Unfortunately, due to the fast-track of todays cyber-security landscape, putting a human in slows down the process to the point of being dangerous, events have already happened and we are literally left analyzing what happened and how, rather than attacking the problem – head on.
Hence the serious advantage of fighting cyber crime with automation, where defenses can be added pre-event, suspicious traffic can be diverted, quarantined and handled without skilled security professionals having to lift a finger. This allows the professionals more time and effort to be diverted to policy and compliance.
In a cyber-security job market that is currently seriously understaffed, this will be a crucial turning point in the years to come.
So, what should security companies and departments automate?
There are a few things that they could start with. Automation would help increase the frequency of deployment cycles, speeding up any technology updates that are required for added protection.
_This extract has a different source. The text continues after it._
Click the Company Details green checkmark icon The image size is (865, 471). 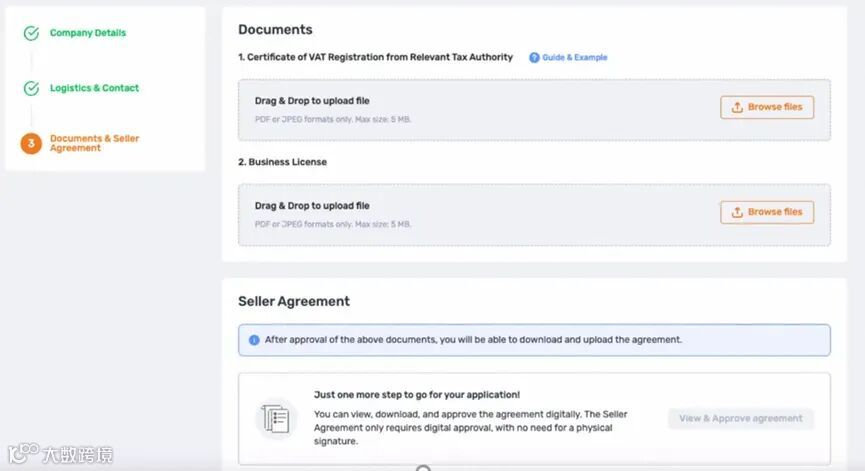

Another area to automate is scripts. Sometimes the machine waits for human intervention or for a person to make a decision, instead, all of this could be automated to drastically decrease exhaustive wait times.
Another great service that companies could use is security companies that use AI and machine learning to quickly learn all the possible new threats out there. Companies like Cylance, CrowdStrike, Vectra Networks and Darktrace are raising millions of dollars to create the best AI security services.
As more and more companies switch to cloud computing service providers like Amazon Microsoft, and Google, people are looking to these tech leaders for increased security and they will have to provide.
A Promising 2019
AI will most definitely improve computer security and thwart the next wave of ransomware and other creative hacker inventions. Looking forward to brighter, more secure year ahead.